[Records of locating words and elements]
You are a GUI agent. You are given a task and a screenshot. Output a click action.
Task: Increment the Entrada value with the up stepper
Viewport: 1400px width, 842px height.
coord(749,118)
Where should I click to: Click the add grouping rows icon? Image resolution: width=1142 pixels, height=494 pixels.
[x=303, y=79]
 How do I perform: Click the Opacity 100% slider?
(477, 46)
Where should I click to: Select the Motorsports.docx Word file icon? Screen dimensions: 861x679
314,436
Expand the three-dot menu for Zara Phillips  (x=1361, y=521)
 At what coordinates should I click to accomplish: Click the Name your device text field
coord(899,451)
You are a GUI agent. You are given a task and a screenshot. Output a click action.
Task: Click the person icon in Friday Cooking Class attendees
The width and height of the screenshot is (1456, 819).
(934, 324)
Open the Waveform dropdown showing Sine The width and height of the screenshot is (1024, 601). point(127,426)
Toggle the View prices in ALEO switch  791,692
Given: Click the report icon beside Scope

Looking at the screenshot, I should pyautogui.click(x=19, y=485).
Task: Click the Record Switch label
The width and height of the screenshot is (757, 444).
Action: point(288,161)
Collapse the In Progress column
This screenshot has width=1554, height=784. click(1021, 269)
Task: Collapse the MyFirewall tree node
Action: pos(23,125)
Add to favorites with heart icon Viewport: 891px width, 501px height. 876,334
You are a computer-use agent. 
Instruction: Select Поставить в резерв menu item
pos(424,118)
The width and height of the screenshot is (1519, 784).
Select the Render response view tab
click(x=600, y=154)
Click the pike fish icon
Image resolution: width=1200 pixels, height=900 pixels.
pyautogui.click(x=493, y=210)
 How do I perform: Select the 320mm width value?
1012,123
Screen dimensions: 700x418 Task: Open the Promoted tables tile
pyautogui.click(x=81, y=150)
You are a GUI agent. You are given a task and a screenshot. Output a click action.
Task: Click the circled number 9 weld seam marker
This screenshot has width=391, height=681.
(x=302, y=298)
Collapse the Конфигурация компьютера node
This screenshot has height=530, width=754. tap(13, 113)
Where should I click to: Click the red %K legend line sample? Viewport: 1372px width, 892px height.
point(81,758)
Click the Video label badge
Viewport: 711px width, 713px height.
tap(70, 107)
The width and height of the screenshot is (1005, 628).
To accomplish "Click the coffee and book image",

-- THE PROBLEM --
Retype the lines of the listing from the line with "Click the pike fish icon" up to and including the line with "This screenshot has height=530, width=754.", exactly as they appear there.

-- SOLVED PROBLEM --
Click the pike fish icon
Image resolution: width=1200 pixels, height=900 pixels.
pyautogui.click(x=493, y=210)
 How do I perform: Select the 320mm width value?
1012,123
Screen dimensions: 700x418 Task: Open the Promoted tables tile
pyautogui.click(x=81, y=150)
You are a GUI agent. You are given a task and a screenshot. Output a click action.
Task: Click the circled number 9 weld seam marker
This screenshot has width=391, height=681.
(x=302, y=298)
Collapse the Конфигурация компьютера node
This screenshot has height=530, width=754. tap(13, 113)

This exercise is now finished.